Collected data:
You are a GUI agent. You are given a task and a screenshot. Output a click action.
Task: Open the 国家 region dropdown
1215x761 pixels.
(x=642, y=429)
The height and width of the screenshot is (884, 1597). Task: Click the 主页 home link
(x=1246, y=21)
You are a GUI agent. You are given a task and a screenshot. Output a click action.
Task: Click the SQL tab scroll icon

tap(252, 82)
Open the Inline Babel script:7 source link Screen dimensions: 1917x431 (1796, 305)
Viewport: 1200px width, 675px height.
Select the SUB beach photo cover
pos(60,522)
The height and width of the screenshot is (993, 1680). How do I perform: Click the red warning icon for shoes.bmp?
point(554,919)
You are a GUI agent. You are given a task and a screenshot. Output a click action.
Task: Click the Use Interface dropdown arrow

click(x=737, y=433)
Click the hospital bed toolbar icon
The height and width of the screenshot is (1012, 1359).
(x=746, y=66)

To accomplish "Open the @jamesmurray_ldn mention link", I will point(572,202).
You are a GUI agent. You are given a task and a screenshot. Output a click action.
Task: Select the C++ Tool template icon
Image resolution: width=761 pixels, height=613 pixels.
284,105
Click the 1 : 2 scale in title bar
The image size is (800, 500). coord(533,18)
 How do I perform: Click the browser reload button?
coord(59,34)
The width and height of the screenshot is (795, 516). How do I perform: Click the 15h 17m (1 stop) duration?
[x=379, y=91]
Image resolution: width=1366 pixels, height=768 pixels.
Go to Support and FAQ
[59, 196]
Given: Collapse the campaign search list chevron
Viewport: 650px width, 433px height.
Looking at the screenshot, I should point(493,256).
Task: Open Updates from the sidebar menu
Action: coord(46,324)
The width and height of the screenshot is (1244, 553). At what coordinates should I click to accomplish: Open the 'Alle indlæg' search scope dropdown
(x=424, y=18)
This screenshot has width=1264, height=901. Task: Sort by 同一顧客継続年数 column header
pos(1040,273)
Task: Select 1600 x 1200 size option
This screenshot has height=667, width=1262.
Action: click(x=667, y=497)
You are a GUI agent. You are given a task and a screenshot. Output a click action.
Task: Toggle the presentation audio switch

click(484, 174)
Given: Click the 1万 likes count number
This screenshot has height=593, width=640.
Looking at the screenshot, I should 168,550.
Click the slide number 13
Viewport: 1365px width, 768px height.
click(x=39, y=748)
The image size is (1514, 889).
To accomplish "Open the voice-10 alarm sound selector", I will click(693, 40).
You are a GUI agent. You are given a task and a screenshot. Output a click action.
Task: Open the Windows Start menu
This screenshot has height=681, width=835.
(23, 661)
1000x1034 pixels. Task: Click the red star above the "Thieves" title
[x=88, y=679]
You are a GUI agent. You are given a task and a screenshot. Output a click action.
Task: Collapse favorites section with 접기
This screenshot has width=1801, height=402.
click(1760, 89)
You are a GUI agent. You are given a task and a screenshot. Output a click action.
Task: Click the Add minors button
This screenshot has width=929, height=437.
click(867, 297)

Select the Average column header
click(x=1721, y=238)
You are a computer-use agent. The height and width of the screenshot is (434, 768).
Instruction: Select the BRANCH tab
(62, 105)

● **What the task requires**: Reproduce each entry from the records above, character for character.

● **Task answer**:
You are a GUI agent. You are given a task and a screenshot. Output a click action.
Task: Open the 国家 region dropdown
1215x761 pixels.
(x=642, y=429)
The height and width of the screenshot is (884, 1597). Task: Click the 主页 home link
(x=1246, y=21)
You are a GUI agent. You are given a task and a screenshot. Output a click action.
Task: Click the SQL tab scroll icon

tap(252, 82)
Open the Inline Babel script:7 source link Screen dimensions: 1917x431 (1796, 305)
Viewport: 1200px width, 675px height.
Select the SUB beach photo cover
pos(60,522)
The height and width of the screenshot is (993, 1680). How do I perform: Click the red warning icon for shoes.bmp?
point(554,919)
You are a GUI agent. You are given a task and a screenshot. Output a click action.
Task: Click the Use Interface dropdown arrow

click(x=737, y=433)
Click the hospital bed toolbar icon
The height and width of the screenshot is (1012, 1359).
(x=746, y=66)

To accomplish "Open the @jamesmurray_ldn mention link", I will point(572,202).
You are a GUI agent. You are given a task and a screenshot. Output a click action.
Task: Select the C++ Tool template icon
Image resolution: width=761 pixels, height=613 pixels.
284,105
Click the 1 : 2 scale in title bar
The image size is (800, 500). coord(533,18)
 How do I perform: Click the browser reload button?
coord(59,34)
The width and height of the screenshot is (795, 516). How do I perform: Click the 15h 17m (1 stop) duration?
[x=379, y=91]
Image resolution: width=1366 pixels, height=768 pixels.
Go to Support and FAQ
[59, 196]
Given: Collapse the campaign search list chevron
Viewport: 650px width, 433px height.
Looking at the screenshot, I should point(493,256).
Task: Open Updates from the sidebar menu
Action: coord(46,324)
The width and height of the screenshot is (1244, 553). At what coordinates should I click to accomplish: Open the 'Alle indlæg' search scope dropdown
(x=424, y=18)
This screenshot has width=1264, height=901. Task: Sort by 同一顧客継続年数 column header
pos(1040,273)
Task: Select 1600 x 1200 size option
This screenshot has height=667, width=1262.
Action: click(x=667, y=497)
You are a GUI agent. You are given a task and a screenshot. Output a click action.
Task: Toggle the presentation audio switch

click(484, 174)
Given: Click the 1万 likes count number
This screenshot has height=593, width=640.
Looking at the screenshot, I should 168,550.
Click the slide number 13
Viewport: 1365px width, 768px height.
click(x=39, y=748)
The image size is (1514, 889).
To accomplish "Open the voice-10 alarm sound selector", I will click(693, 40).
You are a GUI agent. You are given a task and a screenshot. Output a click action.
Task: Open the Windows Start menu
This screenshot has height=681, width=835.
(23, 661)
1000x1034 pixels. Task: Click the red star above the "Thieves" title
[x=88, y=679]
You are a GUI agent. You are given a task and a screenshot. Output a click action.
Task: Collapse favorites section with 접기
This screenshot has width=1801, height=402.
click(1760, 89)
You are a GUI agent. You are given a task and a screenshot. Output a click action.
Task: Click the Add minors button
This screenshot has width=929, height=437.
click(867, 297)

Select the Average column header
click(x=1721, y=238)
You are a computer-use agent. The height and width of the screenshot is (434, 768).
Instruction: Select the BRANCH tab
(62, 105)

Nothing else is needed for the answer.